Une vision romantique de la cathédrale de Reims
Les deux dessins se révèlent extrêmement proches tant dans leur composition, leur cadrage que dans le style employé par Hugo pour représenter cet édifice emblématique de la ville de Reims. L’utilisation du lavis crée une atmosphère sombre et inquiétante, une sorte d’ombre qui semble s’étendre et recouvrir la cathédrale. L’édifice paraît écraser la cité des Sacres par sa splendeur et le contraste avec les autres édifices et les habitations de taille réduite qui émaillent la ville est frappant.
Ce style se montre fort éloigné de l’atmosphère plus paisible qui se dégage de la représentation du château de Montmort réalisée lors du même séjour en Champagne. Il préfigure les compositions spectaculaires qui caractériseront l’œuvre graphique d’Hugo dès le début des années 1850 et de ses années d’exil sur l’île de Jersey puis de Guernesey, de 1852 à 1870. L’un des dessins les plus célèbres d’Hugo, Le Burg à la Croix (Maison de Victor Hugo - Hauteville House, Inv. 40), est révélateur de la forte évolution stylistique d’Hugo en tant que dessinateur, qui s’inspire des paysages vus sur les rives du Rhin en 1839 et des châteaux d’Espagne admirés lors de ses voyages et parses années d’enfance à Madrid.

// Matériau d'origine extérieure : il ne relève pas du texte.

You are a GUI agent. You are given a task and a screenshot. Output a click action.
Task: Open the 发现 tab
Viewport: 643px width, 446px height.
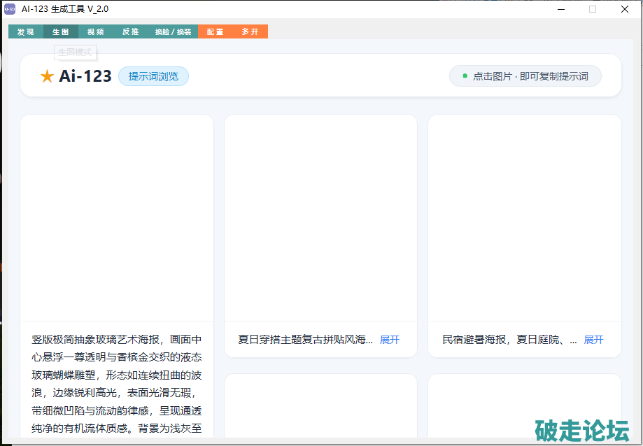(x=26, y=31)
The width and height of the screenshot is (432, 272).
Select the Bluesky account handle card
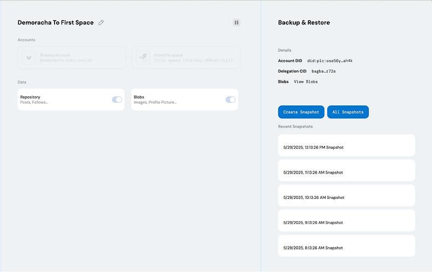pos(71,57)
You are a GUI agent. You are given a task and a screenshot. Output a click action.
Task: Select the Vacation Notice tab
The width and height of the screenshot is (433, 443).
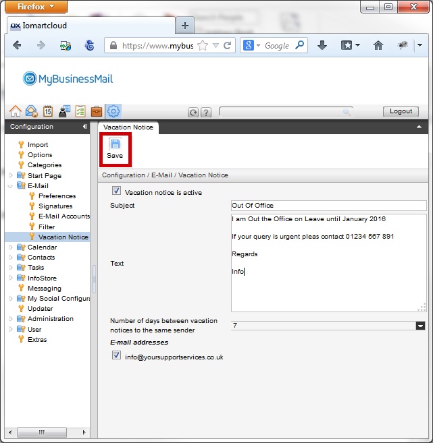[x=128, y=127]
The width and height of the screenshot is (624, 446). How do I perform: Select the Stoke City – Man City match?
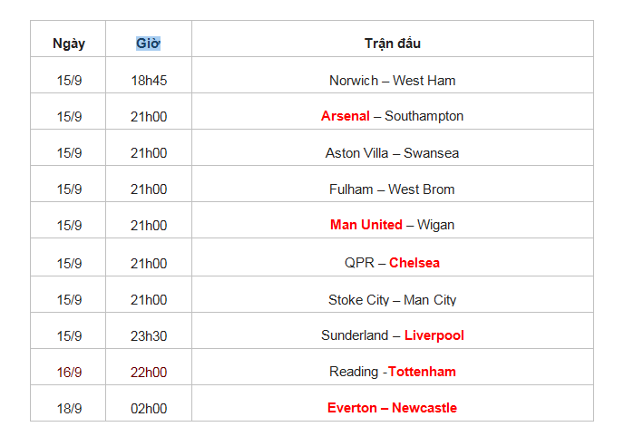[x=392, y=300]
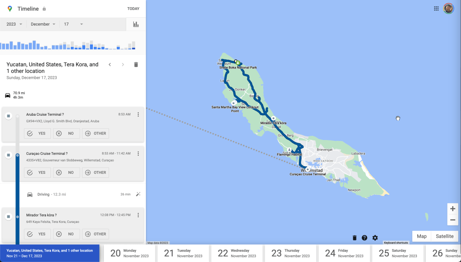This screenshot has height=262, width=461.
Task: Click the TODAY button
Action: 133,9
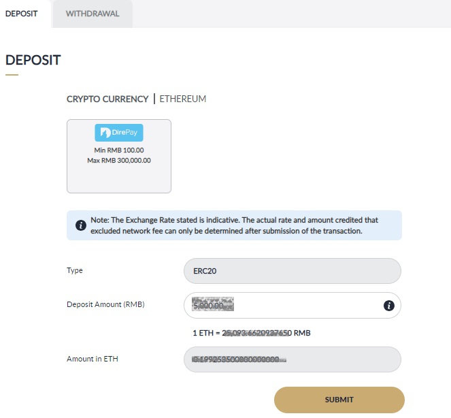Open the ERC20 type field
The height and width of the screenshot is (418, 451).
click(x=293, y=271)
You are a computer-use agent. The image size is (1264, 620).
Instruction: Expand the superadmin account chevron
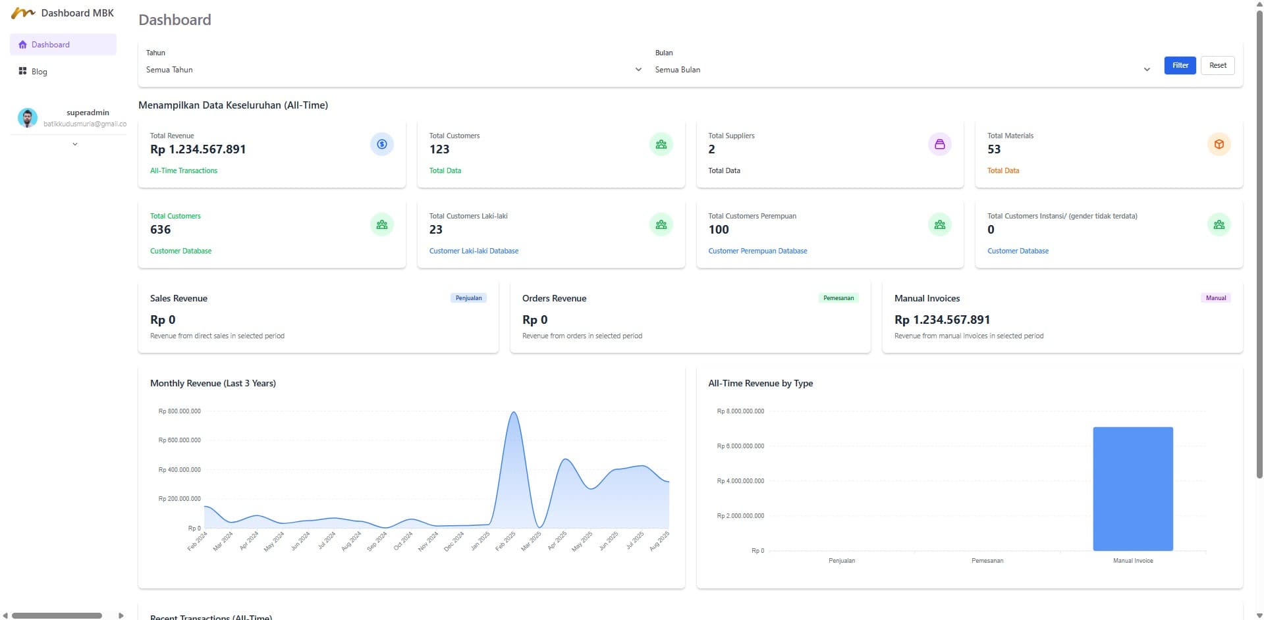75,144
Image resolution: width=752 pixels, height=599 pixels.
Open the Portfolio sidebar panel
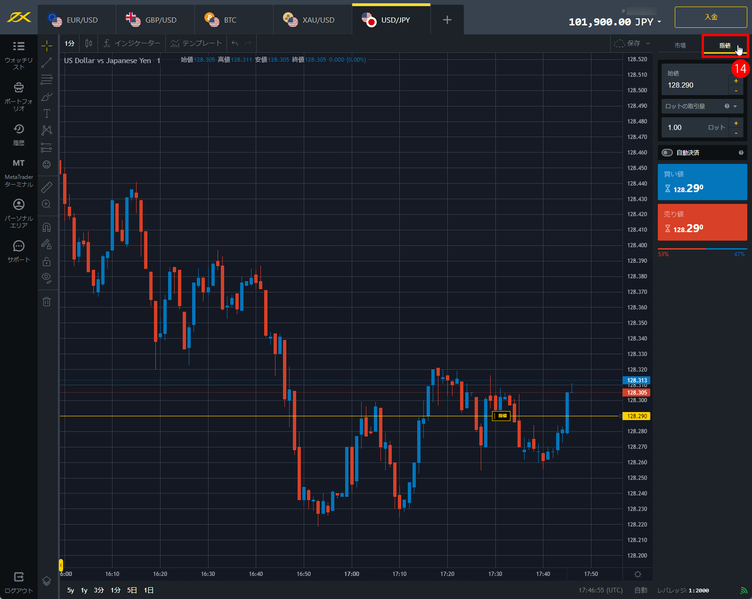19,96
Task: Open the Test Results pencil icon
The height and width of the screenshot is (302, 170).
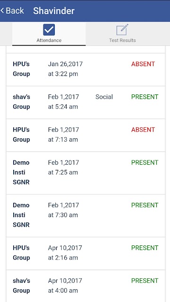Action: pyautogui.click(x=122, y=30)
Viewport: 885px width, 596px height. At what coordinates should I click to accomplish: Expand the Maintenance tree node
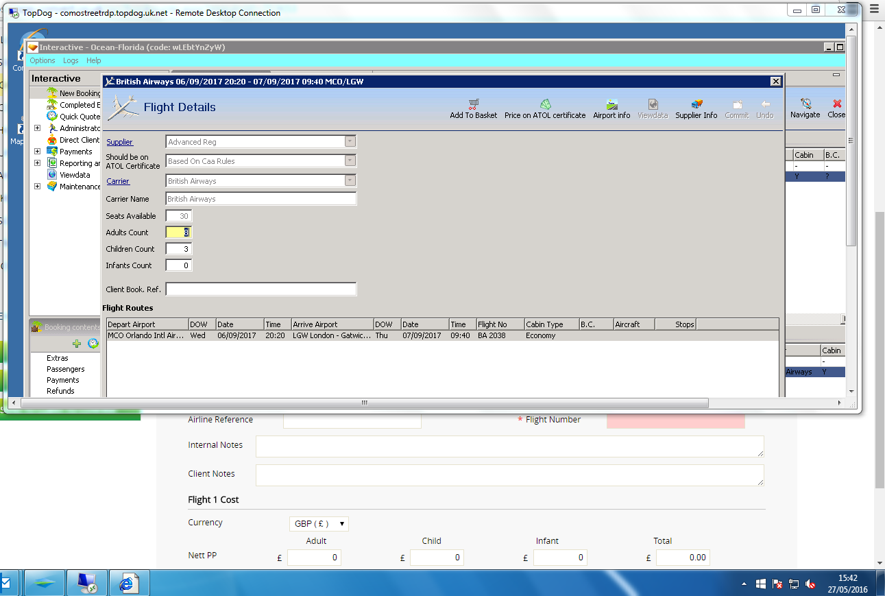tap(37, 187)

Concernant le cadrage adopté dans ce dessin, il est intéressant de comparer cette œuvre avec d’autres représentations de Reims et sa cathédrale réalisées au XIXe siècle et conservées dans les fonds iconographiques de la bibliothèque Carnegie. La façade occidentale de la cathédrale, avec le portail et les tours, sont visibles au premier plan et le chevet apparaît en arrière-plan du dessin. Les vues cavalières de Reims les plus similaires ont été réalisées depuis les hauteurs de l’église Sainte-Geneviève et depuis le chemin de Courlancy. Cette comparaison permet de constater que Victor Hugo était placé plus au sud-est que les deux autres dessinateurs, peut-être à hauteur de l’actuelle avenue Paul Marchandeau, dans le prolongement du pont de Venise côté Courlancy, dans les environs de ce qui est devenu le parc Léo Lagrange.

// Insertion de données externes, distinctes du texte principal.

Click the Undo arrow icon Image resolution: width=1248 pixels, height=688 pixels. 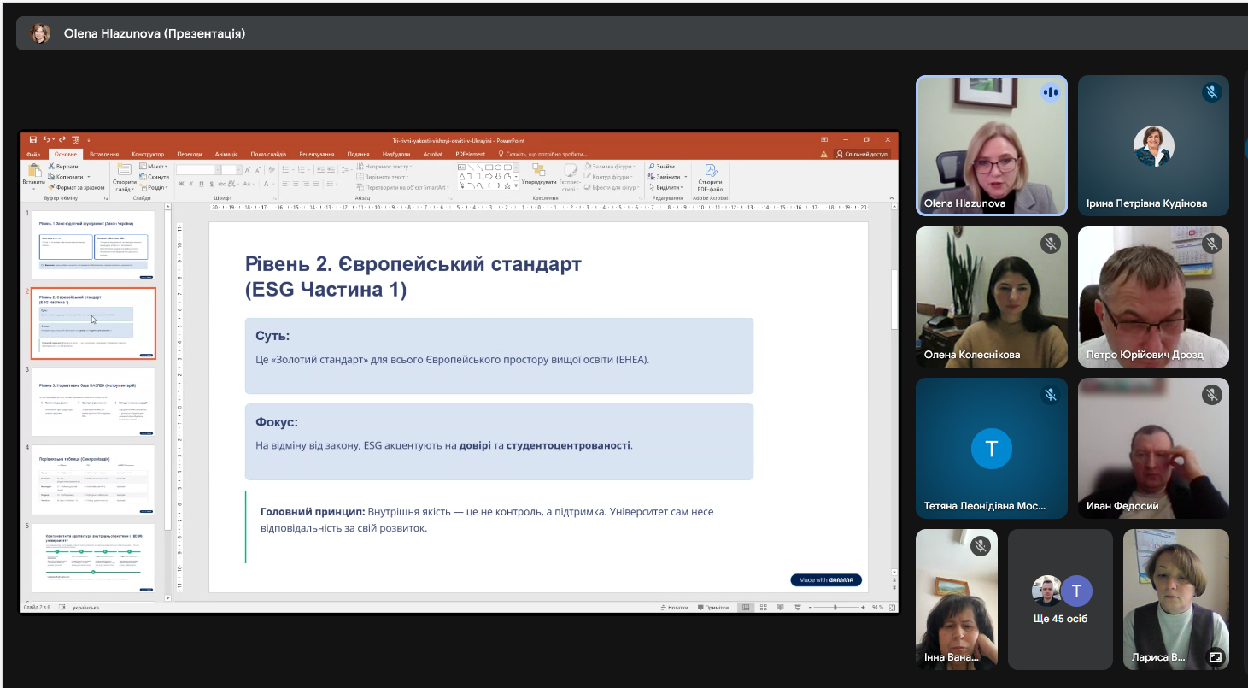tap(47, 139)
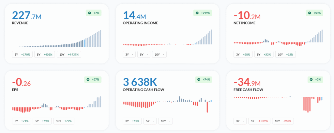
Task: Select Revenue 5Y +403% period chip
Action: point(45,55)
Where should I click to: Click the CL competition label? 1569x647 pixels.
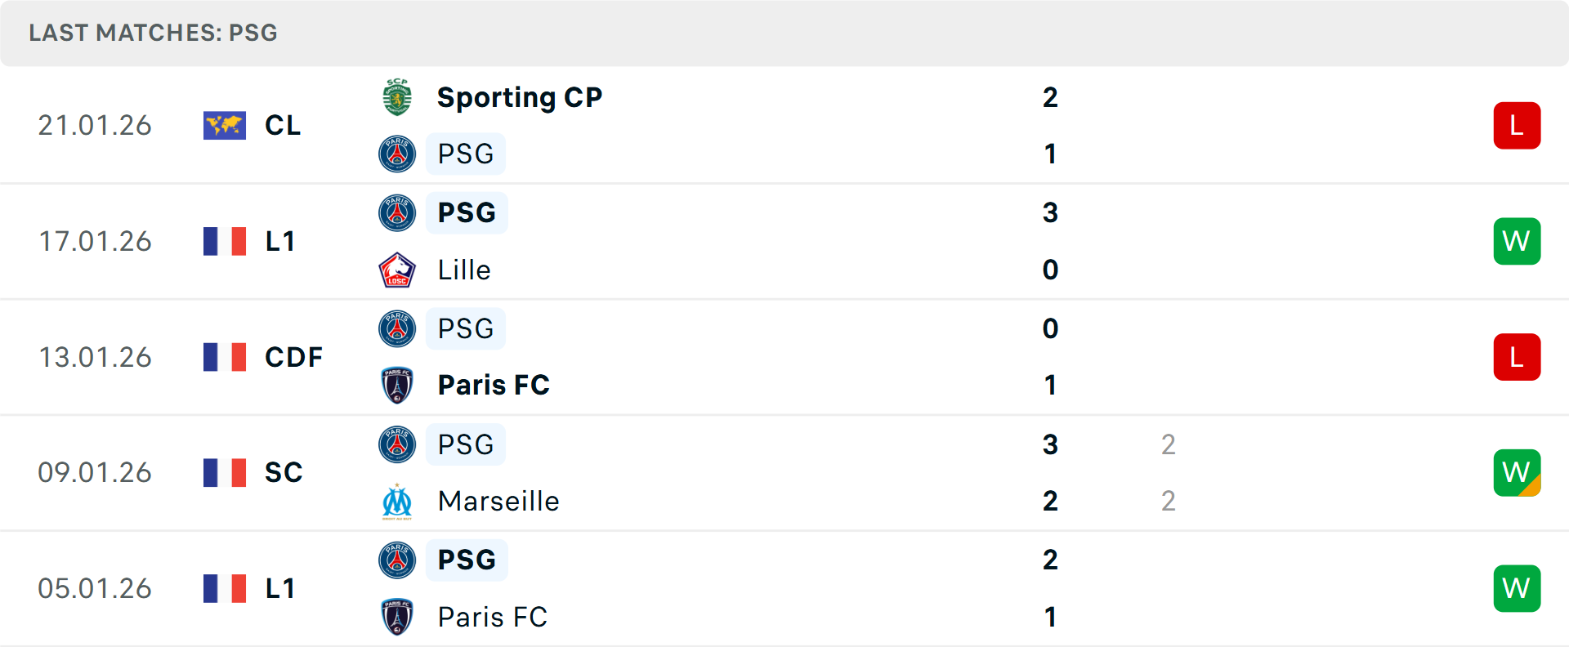[x=283, y=125]
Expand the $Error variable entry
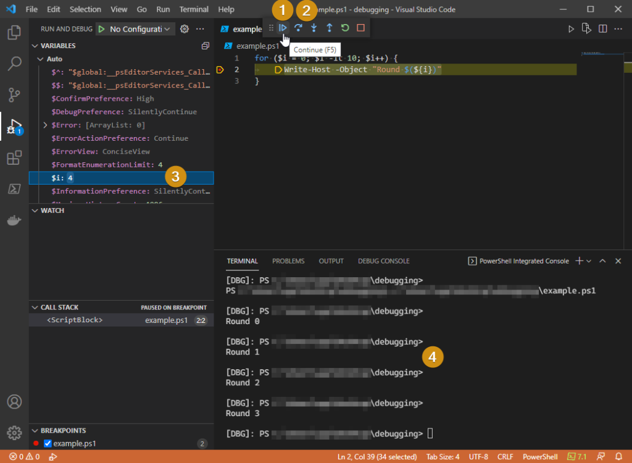632x463 pixels. pyautogui.click(x=44, y=125)
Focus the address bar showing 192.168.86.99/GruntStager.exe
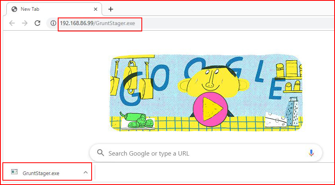This screenshot has height=185, width=335. (x=98, y=23)
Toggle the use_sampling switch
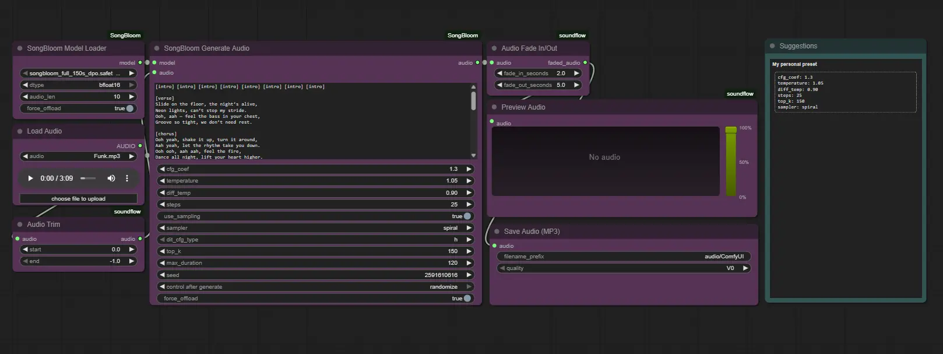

Ce point de vue semble quoiqu’il en soit cohérent avec le trajet suivi par Hugo lors de son séjour en Champagne : il s’est enfin rendu à Epernay, située au sud de Reims, après avoir résidé dans la cité des Sacres, comme l’indique l’adresse de la lettre par laquelle il envoie son dessin de Reims à Léopoldine. Ce dessin aurait peut-être été réalisé en quittant Reims, sur la route d’Epernay.

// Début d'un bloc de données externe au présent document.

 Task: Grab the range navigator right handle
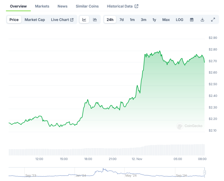click(204, 172)
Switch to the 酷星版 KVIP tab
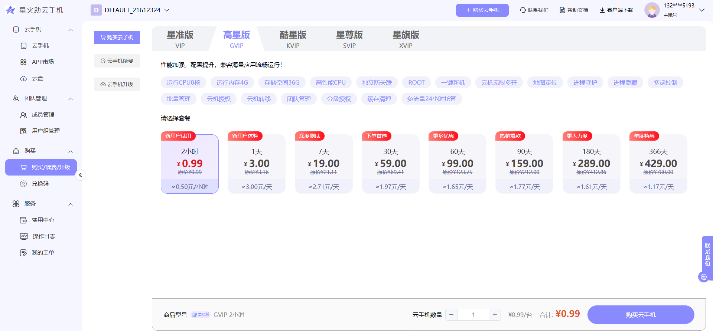Viewport: 713px width, 331px height. (293, 39)
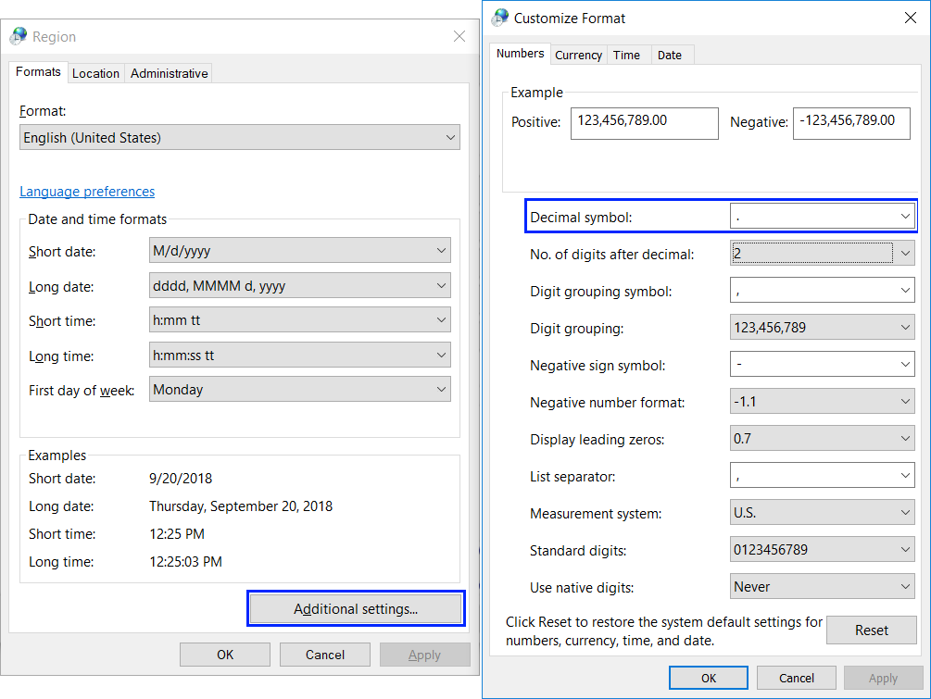Image resolution: width=931 pixels, height=699 pixels.
Task: Switch to the Administrative tab
Action: click(x=169, y=73)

L’ombre portée par la cathédrale sur ses environs laisse supposer que le dessin a été réalisé en fin de journée, en tenant compte de l’orientation du soleil, de la position du dessinateur par rapport à l’édifice (représenté depuis le sud-est) et la saison : le dessin a été réalisé en plein été.
La ligne horizontale épaisse présente au premier plan pourrait correspondre soit à l’une des voies menant à Reims depuis l’Est, telle que l’on aperçoit sur des vues de Reims, soit à la Vesle, ce qui semble un peu moins sûr étant donné la place occupée par cette ligne sur le dessin d’Hugo et la présence de ce qui semble être des voyageurs sur cette ligne.